Robotics and Autonomous Systems Group, Universidad del País Vasco/Euskal Herriko Unibertsitatea, 48940 Basque, Spain.
Sensors (Basel). 2021 Feb 4;21(4):1078. doi: 10.3390/s21041078.
Deep learning methods have been successfully applied to image processing, mainly using 2D vision sensors. Recently, the rise of depth cameras and other similar 3D sensors has opened the field for new perception techniques. Nevertheless, 3D convolutional neural networks perform slightly worse than other 3D deep learning methods, and even worse than their 2D version. In this paper, we propose to improve 3D deep learning results by transferring the pretrained weights learned in 2D networks to their corresponding 3D version. Using an industrial object recognition context, we have analyzed different combinations of 3D convolutional networks (VGG16, ResNet, Inception ResNet, and EfficientNet), comparing the recognition accuracy. The highest accuracy is obtained with EfficientNetB0 using extrusion with an accuracy of 0.9217, which gives comparable results to state-of-the art methods. We also observed that the transfer approach enabled to improve the accuracy of the Inception ResNet 3D version up to 18% with respect to the score of the 3D approach alone.

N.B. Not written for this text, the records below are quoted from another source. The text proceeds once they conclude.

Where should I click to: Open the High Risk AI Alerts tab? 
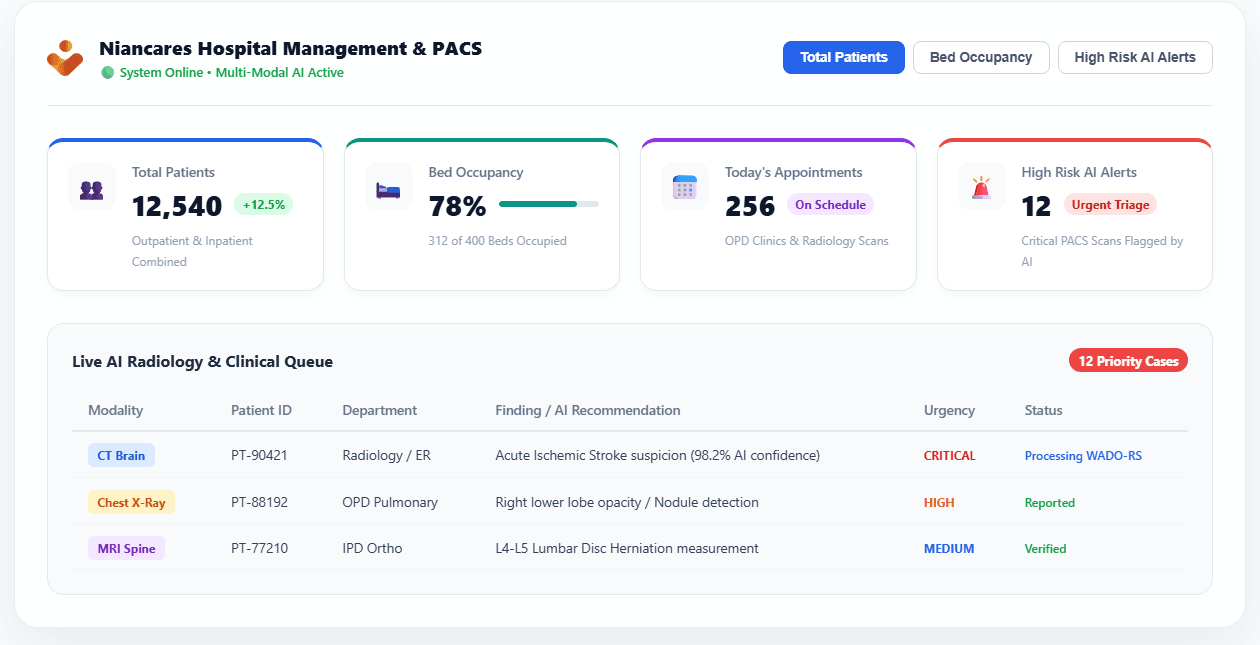point(1135,57)
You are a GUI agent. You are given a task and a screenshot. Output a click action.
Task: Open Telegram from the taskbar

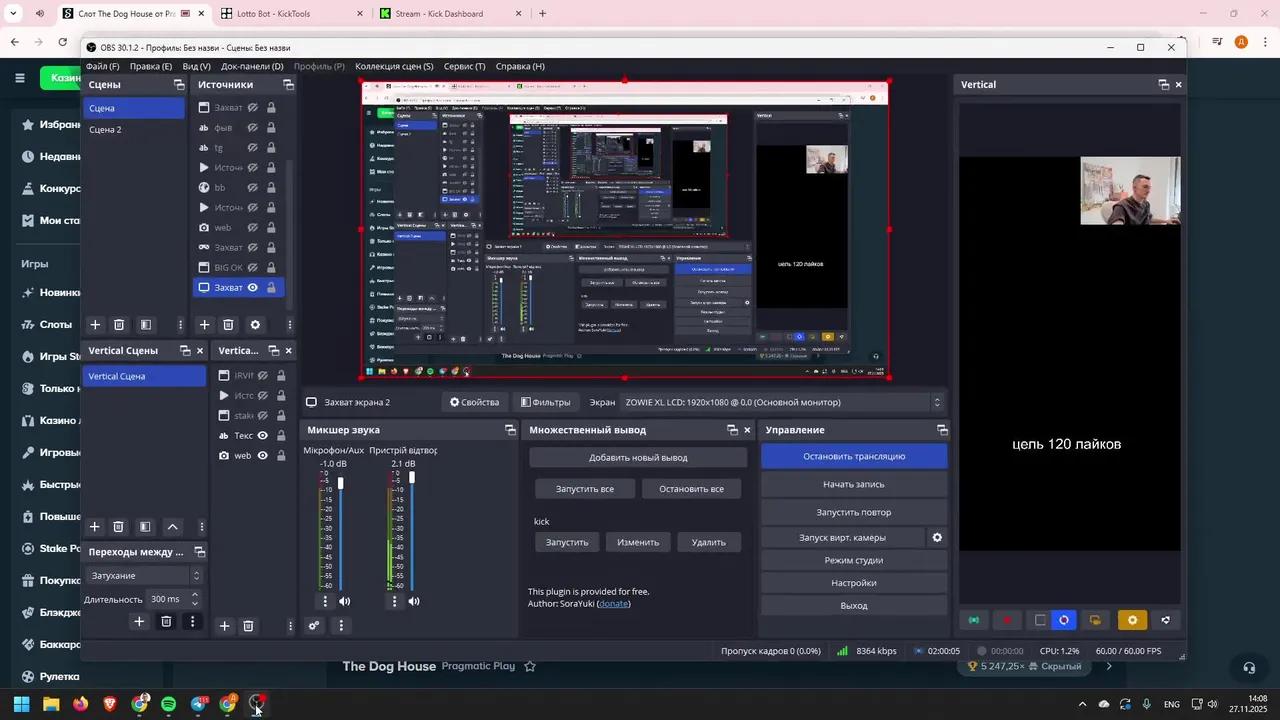pos(197,704)
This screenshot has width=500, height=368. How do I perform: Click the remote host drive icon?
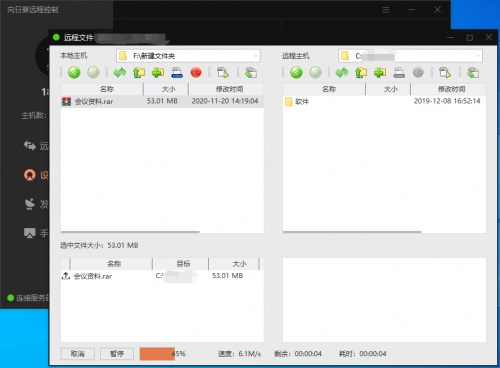pos(399,72)
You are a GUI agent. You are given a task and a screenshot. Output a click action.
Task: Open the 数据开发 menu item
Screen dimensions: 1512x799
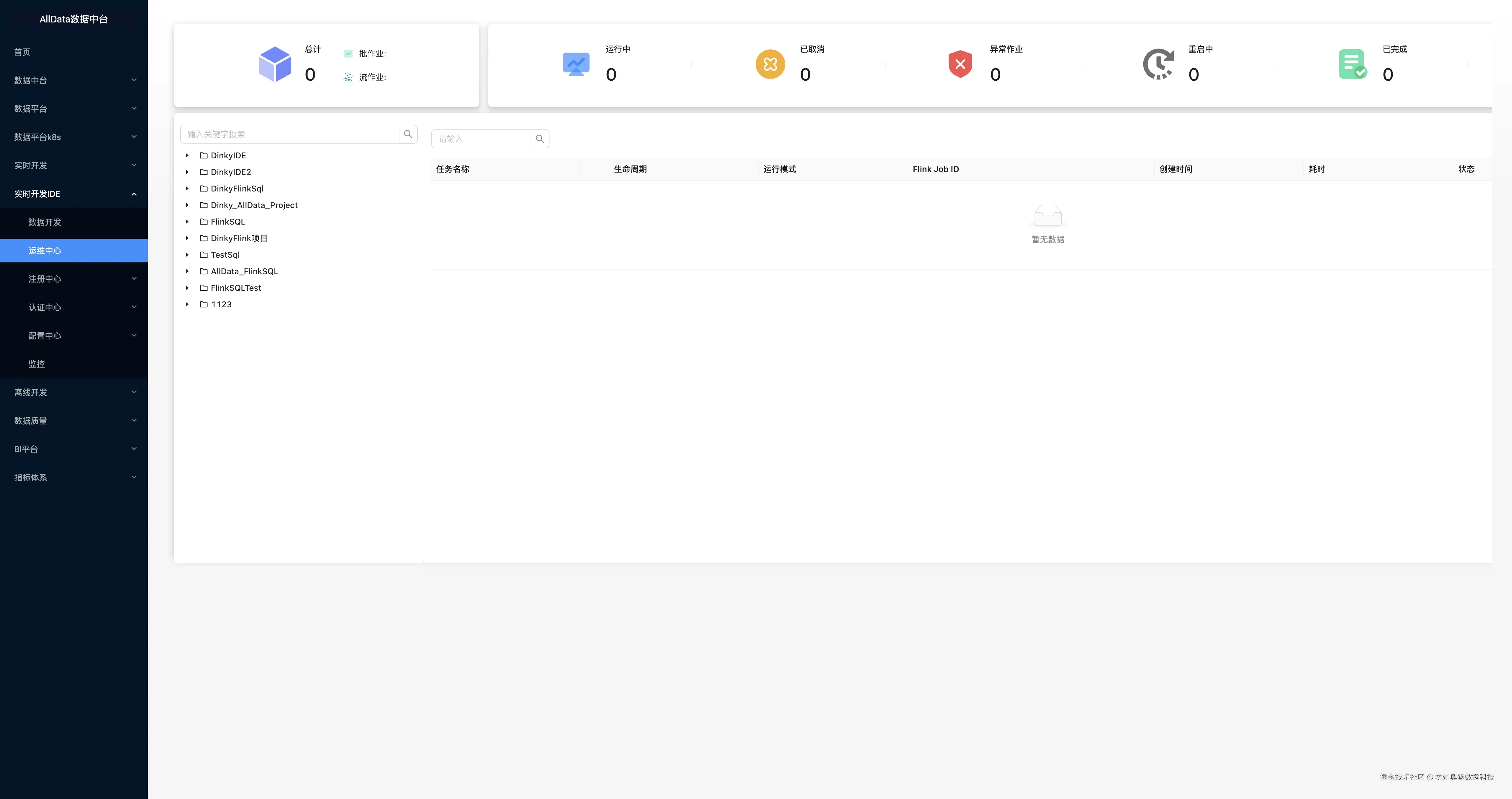click(x=45, y=222)
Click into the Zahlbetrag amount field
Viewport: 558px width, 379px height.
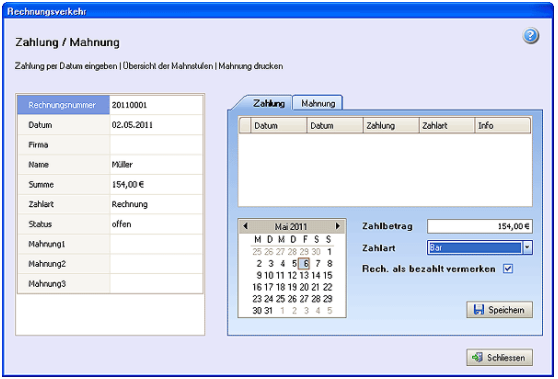click(480, 226)
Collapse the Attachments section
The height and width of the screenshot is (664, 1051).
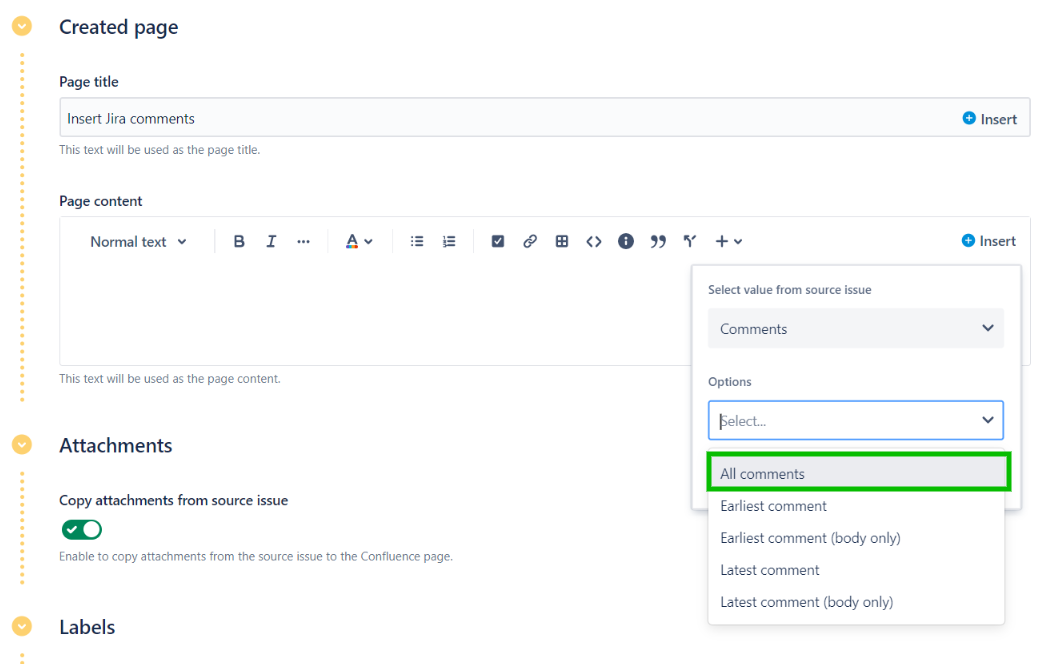pyautogui.click(x=21, y=445)
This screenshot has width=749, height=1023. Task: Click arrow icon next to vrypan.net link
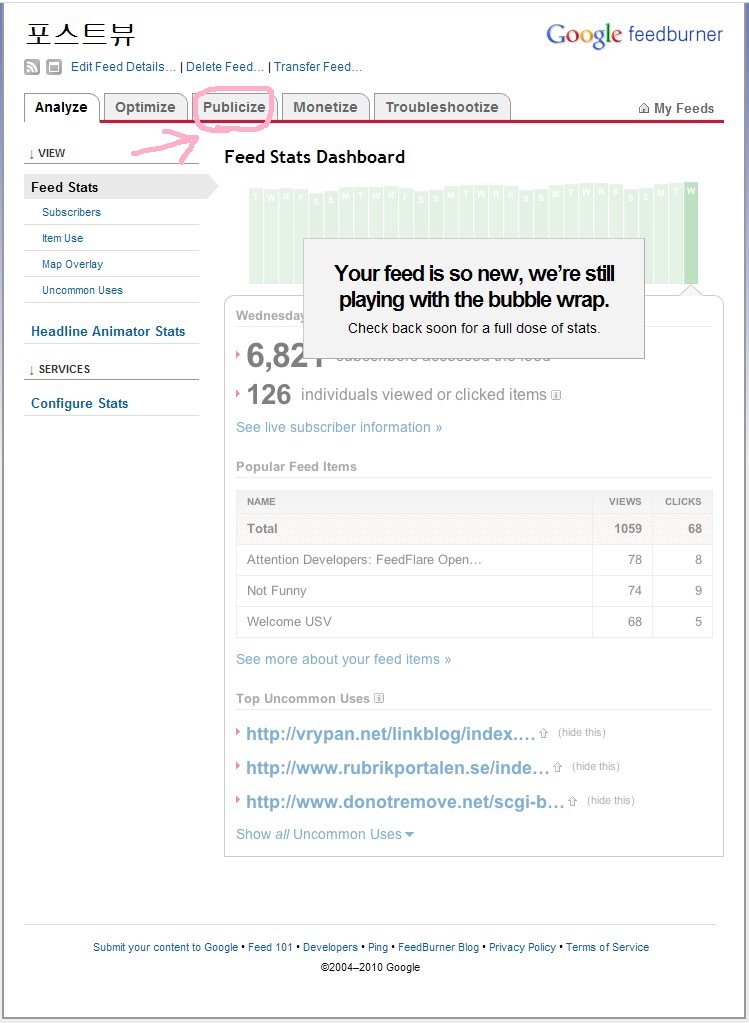click(x=543, y=733)
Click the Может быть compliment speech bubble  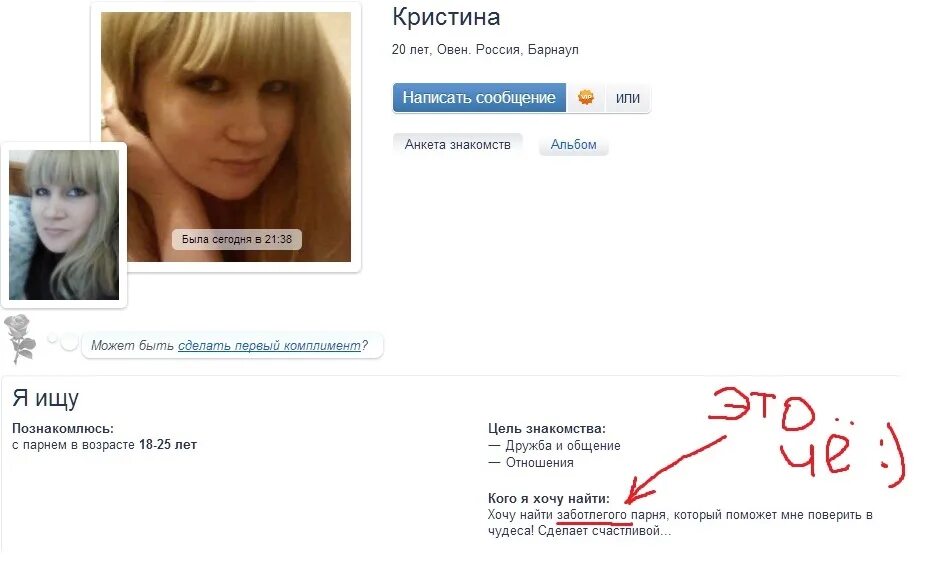coord(232,345)
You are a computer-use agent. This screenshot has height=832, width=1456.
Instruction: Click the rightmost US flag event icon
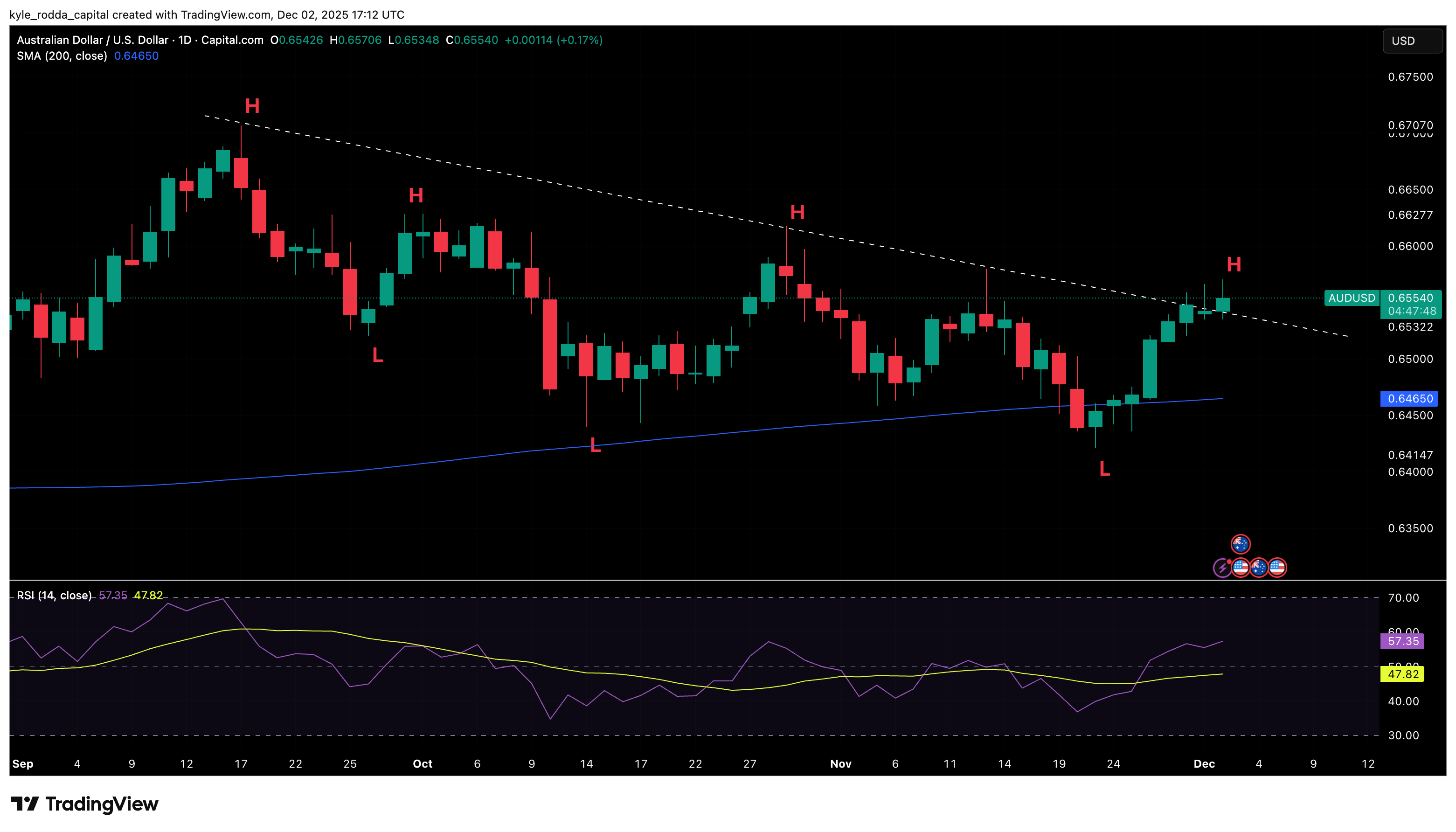coord(1276,568)
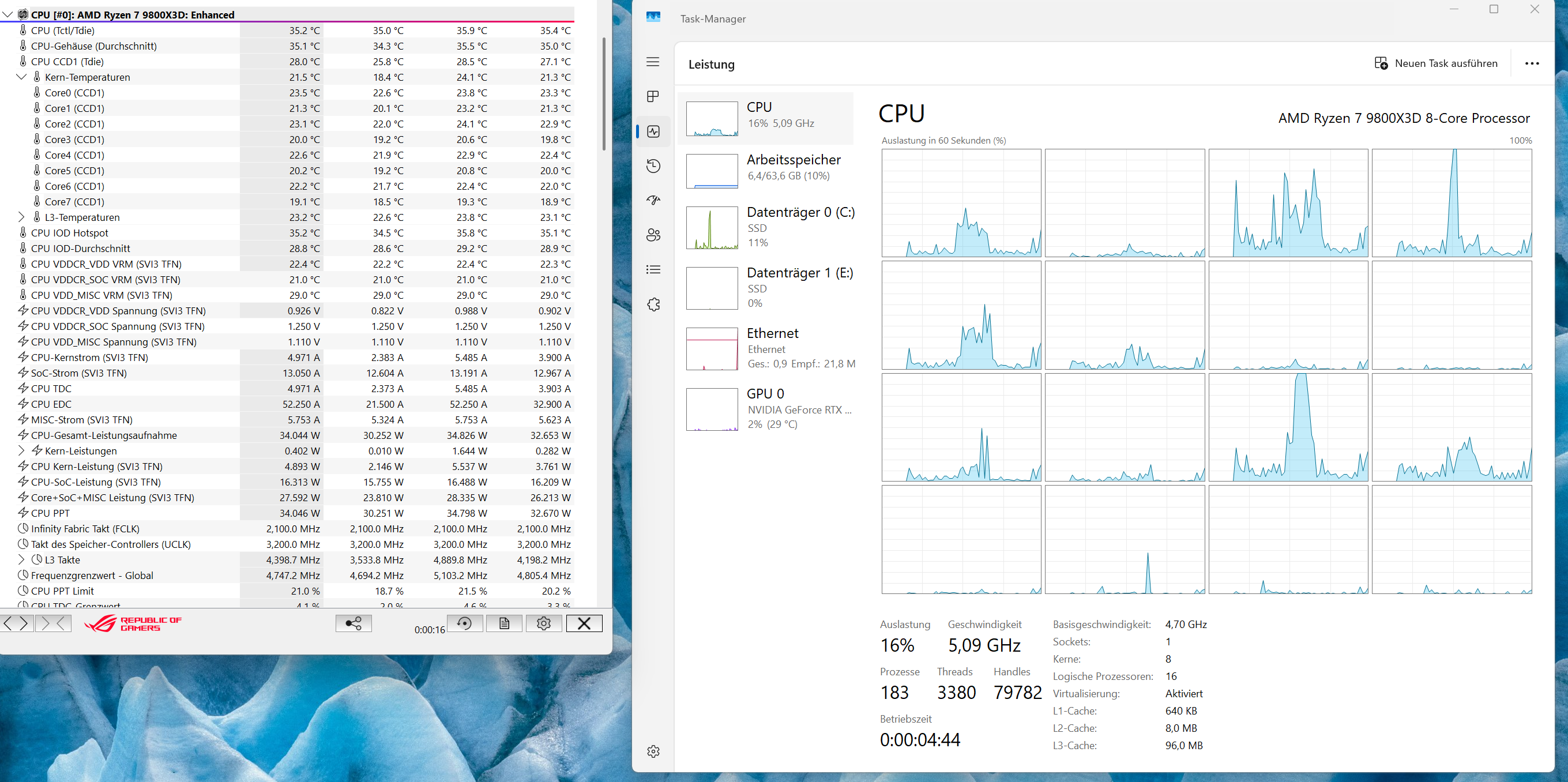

深度学习方法已成功应用于图像处理,主要使用 2D 视觉传感器。最近,深度相机和其他类似的 3D 传感器的兴起为新的感知技术开辟了领域。然而,3D 卷积神经网络的性能略逊于其他 3D 深度学习方法,甚至逊于其 2D 版本。在本文中,我们提出通过将在 2D 网络中学习到的预训练权重转移到其相应的 3D 版本来改进 3D 深度学习的结果。我们使用工业物体识别上下文,分析了不同的 3D 卷积网络(VGG16、ResNet、Inception ResNet 和 EfficientNet)的组合,比较了识别精度。使用挤压的方式,EfficientNetB0 获得了最高的准确率,达到 0.9217,其结果可与最新方法相媲美。我们还观察到,迁移方法可以将 Inception ResNet 3D 版本的准确率提高 18%,而 3D 方法本身的准确率为 3D 方法的 18%。